Nous avons dédié le premier ouvrage que nous avons publié, sous le titre de Cours de droit canon, à Mgr Jolly, archevêque de Sens, notre vénérable et bien aimé pontife, qui a daigné l'approuver comme très-utile aux ecclésiastiques, et non moins remarquable par la profondeur de la science que par la netteté du style et le talent de l'exposition. Nous devions dédier ce second ouvrage à Mgr Affre, archevêque de Paris, dans le diocèse duquel nous travaillons depuis quatre ans. Ce pieux et illustre prélat avait daigné nous encourager à le publier; il avait bien voulu nous honorer de ses conseils et de sa bienveillance; il avait approuvé notre plan, plan qu'il avait aussi conçu luimême et qu'il aurait réalisé, nous a-t-il dit, si les nombreuses occupations de son épiscopat lui eussent permis d'y employer le temps nécessaire. Tout le monde regrettera, comme nous, qu'un ouvrage de ce genre n'ait pu être exécuté par un homme si habile, si expérimenté et si versé dans ces sortes de matières. Nous nous serions donc estimé très-heureux si nous eussions pu

faire paraître ce Cours de Législation ecclésiastiqué sous les auspices d'un éminent prélat, qui à la science qui fait les hommes distingués joignait les qualités et les vertus qui font les saints ét les martyrs (1). Mais au moins nous conjurerons ce saint et illustre pontife, ce glorieux et immortel martyr de la charité, ce bon ét fidèle pasteur qui a donné sa vie pour ses brebis, de prendre encore cet ouvrage sous sa protection, en demandant à Dieu, pour la gloire duquel nous l'avons entrepris, qu'il daigne le bénir, afin qu'il ait un résultat utile, et qu'il porte des fruits en aidant à diriger la conduite du pasteur dans sa paroisse, et qu'il lui fasse éviter ces discussions, ces procès toujours si nuisibles à la religion et au salut des âmes.

L'encouragement honorable que nous avons reçu, pour le premier volume, de plusieurs de nos vénérables prélats, d'un grand nombre de nos confrères et même du ministère des cultes, où l'on nous dit que notre ouvrage était de nature à éviter bien des chicanes entre l'administration civile et l'administration ecclésiastique, nous a porté à travailler avec encore plus de soin à celui-ci. Pendant l'impression qui, contre notre volonté et à cause des événements, a été beaucoup plus longue que nous ne l'avions pensé d'abord, nous y avons ajouté, comme on pourra s'en apercevoir, plusieurs nouveaux documents utiles et importants; nous avons corrigé et même refait plusieurs articles qui ne nous paraissaient point assez clairs et assez lucides pour certains lecteurs. qui ne sont point versés dans les questions de droit et de jurisprudence. La clarté et la précision est ce à quoi nous nous sommes spécialement appliqué; nous craignons de n'avoir pas toujours suffisamment réussi.

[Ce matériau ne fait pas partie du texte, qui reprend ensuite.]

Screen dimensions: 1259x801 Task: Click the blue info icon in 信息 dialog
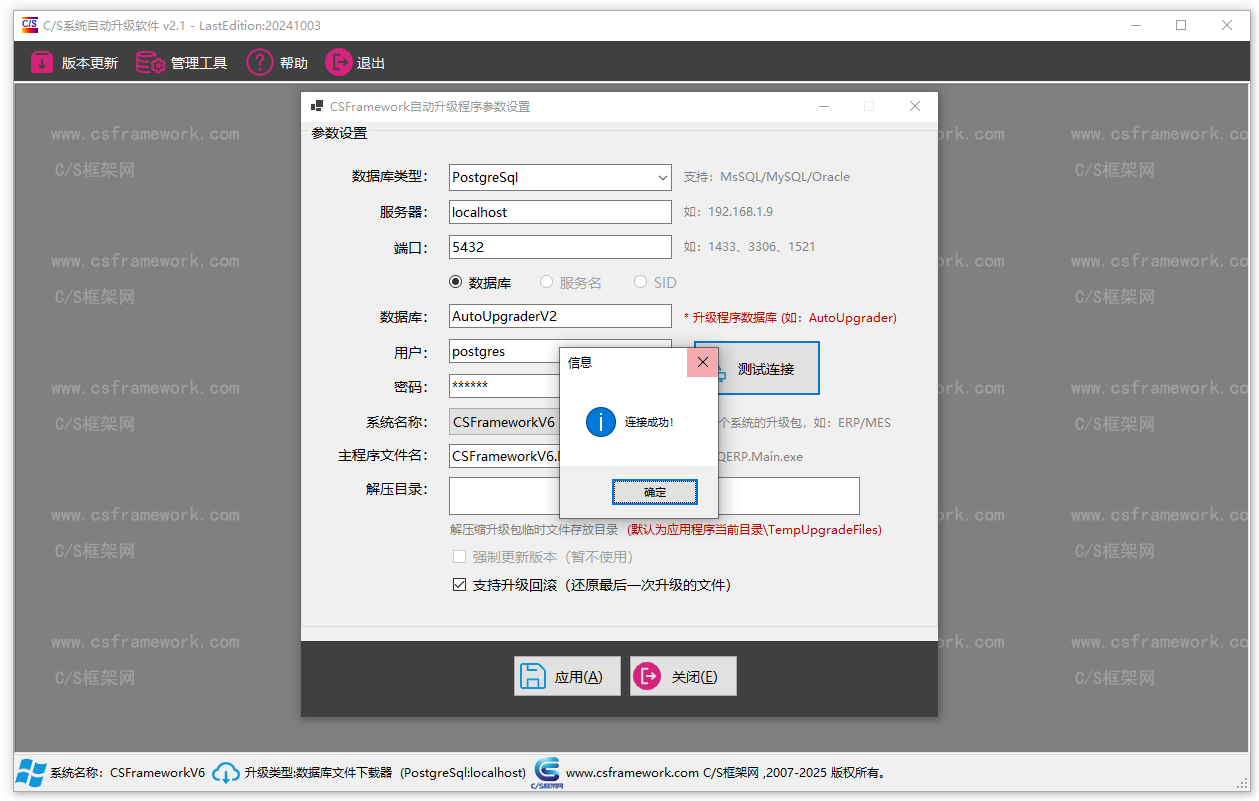(600, 422)
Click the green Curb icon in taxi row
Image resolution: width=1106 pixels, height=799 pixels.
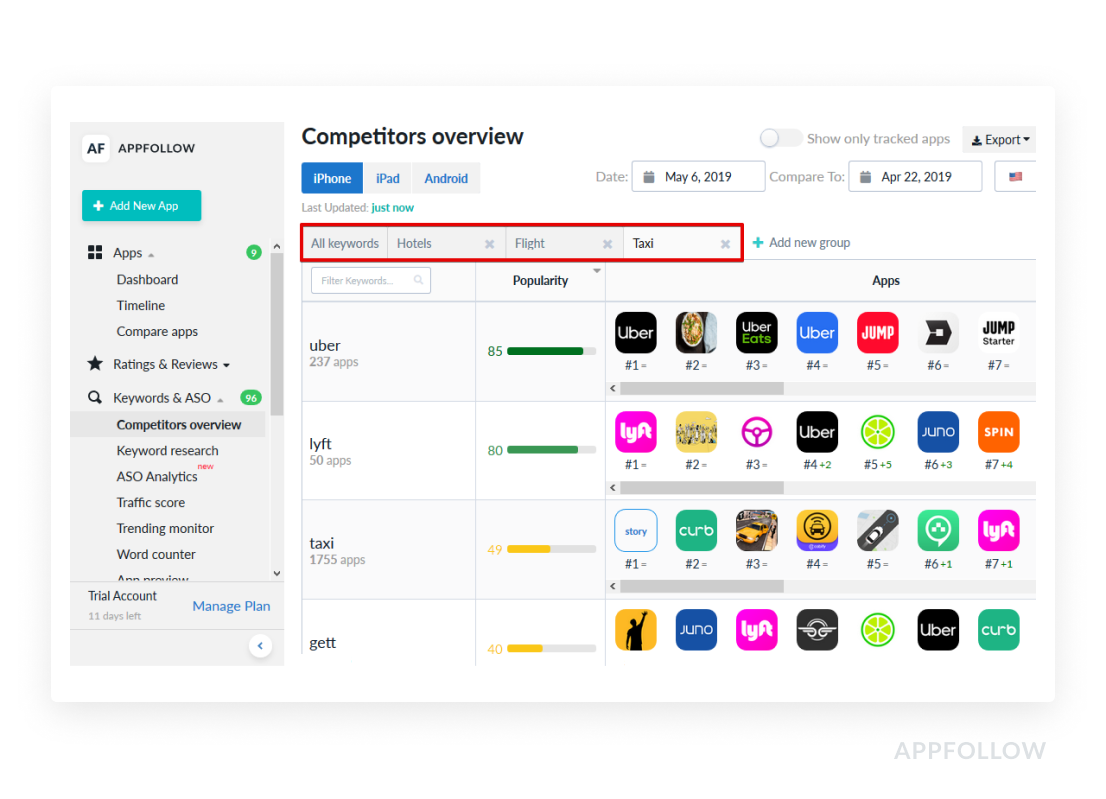point(696,531)
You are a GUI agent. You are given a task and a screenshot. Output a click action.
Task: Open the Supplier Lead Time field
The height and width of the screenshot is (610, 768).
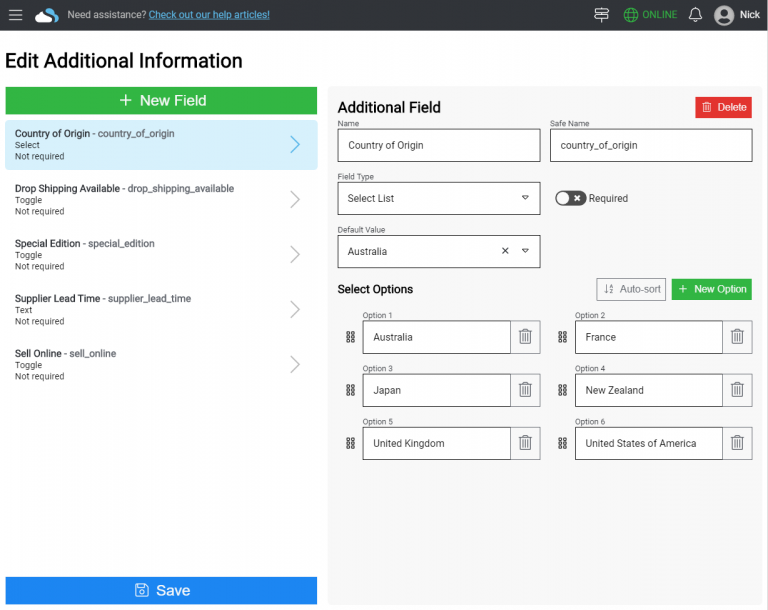(161, 309)
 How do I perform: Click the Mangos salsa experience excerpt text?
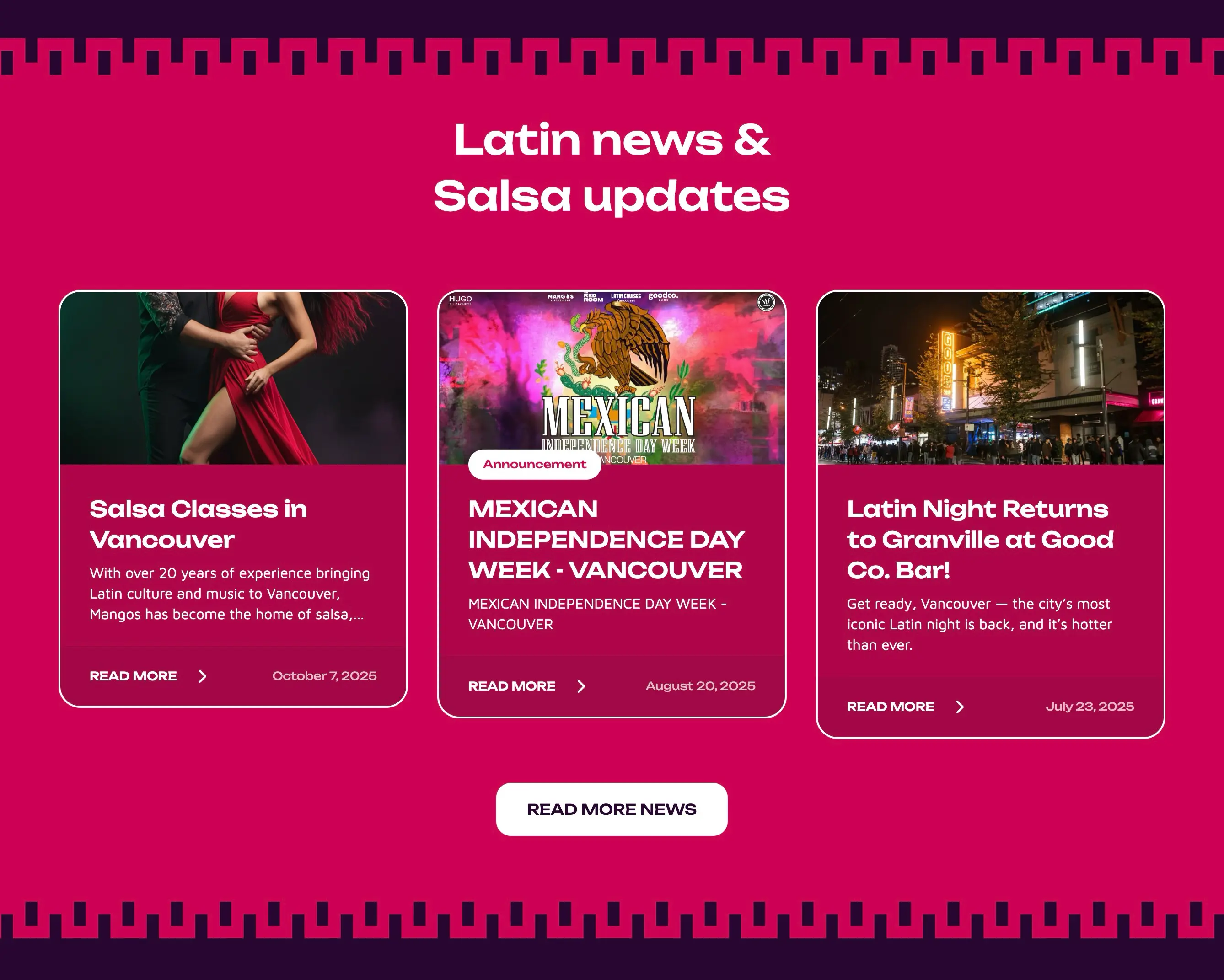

(1) Tout le monde connaît le sacrifice admirable qui a enlevé à la science ecclésiastique et à l'Eglise de Paris, dont il fera le perpétuel honneur, le savant auteur du Traité de l'administration temporelle des Paroisses que nous avons si souvent cité. Nous nous estimons heureux d'avoir assisté aux derniers moments de ce célèbre martyr de la charite, d'avoir baisé sa noble face aussitôt qu'il eut rendu sa belle âme à son Créateur, et d'avoir fait vœu, la main étendue sur son corps expirant, de consacrer, à son exemple, ce qui nous reste de vie à la gloire de Dieu et au salut de nos frères.